*DIRECTIONS FOR THIS TASK:* Summarize the article below about the Hong Kong band Wellsaid in two sentences.

*EXCERPTED PASSAGE:*
** Begin **

It was supposed to be a romantic night: Hong Kong indie/emo outfit Wellsaid had just finished playing a gig at the Kaohsiung stop of their Taiwan tour along with friends Die!ChiwawaDie! from China. Someone (no one could remember exactly who) then tossed around the idea of spending the night at a pier by the harbour—roughing it like real punk-rockers, rather than wasting money on a hotel room. There’d be drinks, they’d talk about life, and it’ll be a night to remember.
But as the hours dragged on, their muscles still sore from lugging instruments around all day, the positivity started dissipating. They had got up early that morning to take a high-speed train from Taipei, and when the beers’ effect ebbed away they became increasingly conscious of the winds pelting at them from the sea. Slumped over on one of the rocks was Wellsaid’s drummer Latif, who was unfortunately sober due to health issues.
Now, that night is forever immortalised in the album art of Wellsaid’s debut full-length release, Apart. For the vinyl version, Taiwanese artist Morning Anxiety painted the harbour against a coral sunset-tinted apocalyptic sky, while Hong Kong illustrator Onion Peterman’s impression of the pier sees a glowing moon disappearing into the sea amidst cargo ships. “It was excruciating,” Wellsaid frontman Rocky Sum recalls cheerfully, laughing a little at how 柒 they were. The covers, Rocky says, are a tribute to “that shitty night.”
Wellsaid was initially intended to be Rocky’s solo project, an excuse for him to keep making music after his math-emo trio Emptybottles. was put on indefinite hiatus. He had already written two songs on his own for a project pitched to him by Taiwanese musician Hom Shenhao which was never realised, but soon Rocky knew he wanted to play those pieces live with a band. After the short-lived post-hardcore band Ponyboy disbanded, Rocky recruited bassist Dixon Chan and drummer Sung Kong towards the end of 2016. Although they were meant to be session musicians, Dixon accidentally ended up liking the music and never left.

** End **

*DATASET EXTRACT:*
** Begin **

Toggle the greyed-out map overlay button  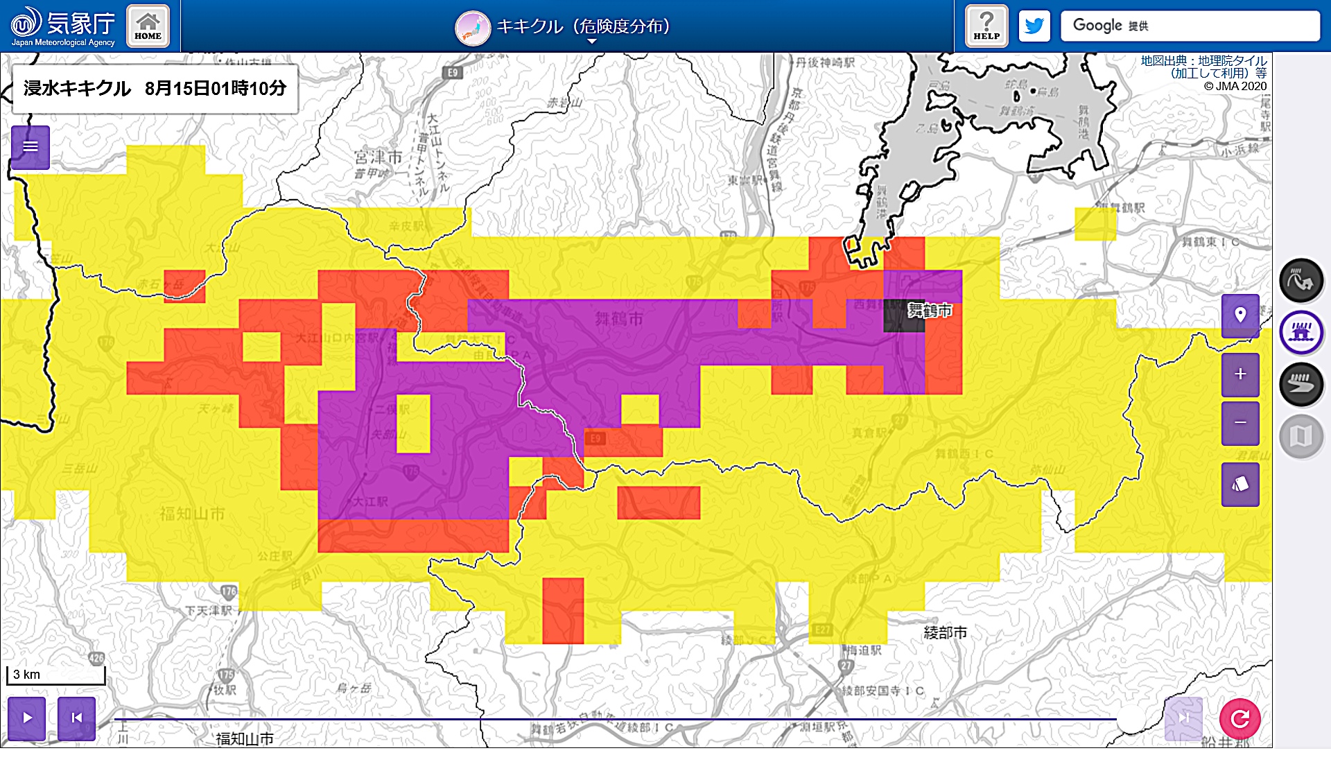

** End **

*EXERCISE SOLUTION:* After a gig in Kaohsiung on their Taiwan tour, Hong Kong indie/emo band Wellsaid spent a cold, exhausting night on a harbor pier instead of paying for a hotel, and that night is now commemorated in the album art of their debut full-length release, Apart. The band began as frontman Rocky Sum's solo project after his math-emo trio went on indefinite hiatus, and toward the end of 2016 he recruited bassist Dixon Chan and drummer Sung Kong as session musicians, though Dixon came to like the music and never left.